Le rôle du devin chez les Tshokwe (Chokwe, Tchokwe)

Chez les Tshokwe (Chokwe, Tchokwe), c’est au devin de déterminer la cause du malheur, des maux récurrents et des maladies graves. Le thérapeute mettra en œuvre le traitement curatif déterminé par le devin. Le devin doit élucider les faits du passé et leurs conséquences présentes mais n’a pas à prédire l’avenir. Dans les cas grave il peut être consulté par la famille et les amis du patient. Parfois habitant loin du malade, le devin ne sait rien du patient et ce qui amène son client. Le devin devra donc par des questions avisées découvrir l’ensemble du contexte et se seront ses visiteurs qui l’informeront sans s’en rendre compte en répondant aux questions du devin. En fait les clients vont voir le devin pour s’entendre dire ce qu’ils savent déjà, ce qu’ils pressentent peut être  mais ne savent pas formuler. Ces séances peuvent durer plusieurs heures, voire plusieurs jours.

Le devin place à côté de lui lors de la consultation un panier divinatoire en vannerie, ainsi que de petites statues qui représentent ses esprits protecteurs et un ensemble de hampes de flèches. Chaque flèche correspond à une consultation pour un décès. Le  nombre de flèche étant  ainsi proportionnel à sa réputation. Ayant identifié et nommé les différents ancêtres, esprits de possession, ou sorcier qui ont pu provoquer le mal, le devin précise le comportement à observer, les interdits alimentaires qui devront êtres observés par le client. Cette cure sera mise en œuvre par le thérapeute traditionnel. Les  troubles peuvent provenir d’un ancêtre mécontent qui ne reçoit pas d’offrandes régulières, qui n’est plus invoqué, qui ne voit plus son nom utilisé par sa descendance, qui est insatisfait du comportement entre eux de ses descendants…

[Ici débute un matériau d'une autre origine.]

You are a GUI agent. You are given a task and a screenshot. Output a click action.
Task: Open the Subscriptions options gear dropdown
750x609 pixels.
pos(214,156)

Organisation sociale, associations et croyances chez les Tshokwe (Chokwe, Tchokwe)

Les Tshokwe (Chokwe, Tchokwe) sont considérés comme étant d’excellents chasseurs, l’agriculture étant entre les mains des femmes. Ils ne vénèrent aucune divinité liée à l’agriculture, par contre ils ont une société des chasseurs très active et ils honorent des esprits favorisant la chasse.

Ce peuple n’a jamais constitué un état centralisé mais ils ont édifiées de grandes chefferies.

Les Tshokwe (Chokwe, Tchokwe) croyaient en un dieu créateur Kalunga. Ils l’invoquaient dans leurs prières mais ne lui rendaient aucun culte.

L’association masculine mukanda se chargeait de l’initiation des jeunes garçons. Elle comprenait l’enseignement des connaissances accumulées par les ancêtres et la circoncision.

Les jeunes filles suivaient un rituel à la puberté qui consistait en une éducation sexuelle, l’apposition de tatouages, après quoi elles étaient prêtes au mariage.

La société est matrilinéaire.

Les Tshokwe (Chokwe, Tchokwe)  possèdent dans le village un autel où ils accomplissent les rituels les plus importants. Il constituait un lieu de rencontre entre le monde des vivants et des morts. La taille de l’autel était proportionnelle à la taille et l’ancienneté du village et à la stabilité du lignage principal.